(Selected extract begins)

The Importance of Primary Care

I was directed to this quote from the book, "How Doctors Think," by Dr. Jerome Groopman, which I found interesting in its description of our perception of subspecialization and primary care. I thought I would put it on my blog to see if anyone has some thoughts on it.

A common error in thinking about primary care is to see it as entry-level medicine...and, because of this, rudimentary medicine...This is a false notion. One should not confuse highly technical, even complicated, medical knowledge--special practical knowledge about an unusual disease, treatment, condition, or technology--with the complex, many-sided worldly-wise knowledge we expect of the best physicians.

(Selected extract ends)

Problem to work on:
Reproduce the primary care blog post word for word, starting at "The Importance of" and stopping after "thoughts on it.".

(Data extracts begins)

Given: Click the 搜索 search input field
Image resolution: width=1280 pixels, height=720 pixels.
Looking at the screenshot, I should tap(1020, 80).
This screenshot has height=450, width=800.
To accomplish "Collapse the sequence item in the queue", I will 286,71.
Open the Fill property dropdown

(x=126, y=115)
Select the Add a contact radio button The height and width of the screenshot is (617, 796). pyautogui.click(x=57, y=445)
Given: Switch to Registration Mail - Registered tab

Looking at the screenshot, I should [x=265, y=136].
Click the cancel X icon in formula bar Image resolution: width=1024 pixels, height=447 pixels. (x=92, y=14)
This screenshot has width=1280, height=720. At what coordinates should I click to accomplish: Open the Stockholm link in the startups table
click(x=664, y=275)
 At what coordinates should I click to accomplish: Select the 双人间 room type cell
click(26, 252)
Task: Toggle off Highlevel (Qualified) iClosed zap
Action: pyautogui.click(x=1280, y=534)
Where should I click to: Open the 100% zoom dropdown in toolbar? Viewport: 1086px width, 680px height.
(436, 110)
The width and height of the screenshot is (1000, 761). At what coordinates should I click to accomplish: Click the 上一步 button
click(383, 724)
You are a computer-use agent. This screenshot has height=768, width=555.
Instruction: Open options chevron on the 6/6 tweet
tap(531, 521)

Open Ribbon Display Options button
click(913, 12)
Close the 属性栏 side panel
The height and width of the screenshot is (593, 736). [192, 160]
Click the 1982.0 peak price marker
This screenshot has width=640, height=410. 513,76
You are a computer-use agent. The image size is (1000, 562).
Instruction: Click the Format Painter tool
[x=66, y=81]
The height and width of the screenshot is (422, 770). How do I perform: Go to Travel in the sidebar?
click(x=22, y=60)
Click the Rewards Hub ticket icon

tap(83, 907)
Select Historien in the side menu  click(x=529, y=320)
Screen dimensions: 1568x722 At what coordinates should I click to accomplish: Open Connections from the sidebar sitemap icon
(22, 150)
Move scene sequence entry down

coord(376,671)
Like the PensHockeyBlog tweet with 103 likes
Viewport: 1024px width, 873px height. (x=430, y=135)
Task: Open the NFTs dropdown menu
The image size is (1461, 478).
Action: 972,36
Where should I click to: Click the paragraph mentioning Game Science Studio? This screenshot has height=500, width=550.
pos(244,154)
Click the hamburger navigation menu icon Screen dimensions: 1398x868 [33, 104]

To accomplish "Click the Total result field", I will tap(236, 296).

(Data extracts ends)

Exercise solution:
The Importance of Primary Care

I was directed to this quote from the book, "How Doctors Think," by Dr. Jerome Groopman, which I found interesting in its description of our perception of subspecialization and primary care. I thought I would put it on my blog to see if anyone has some thoughts on it.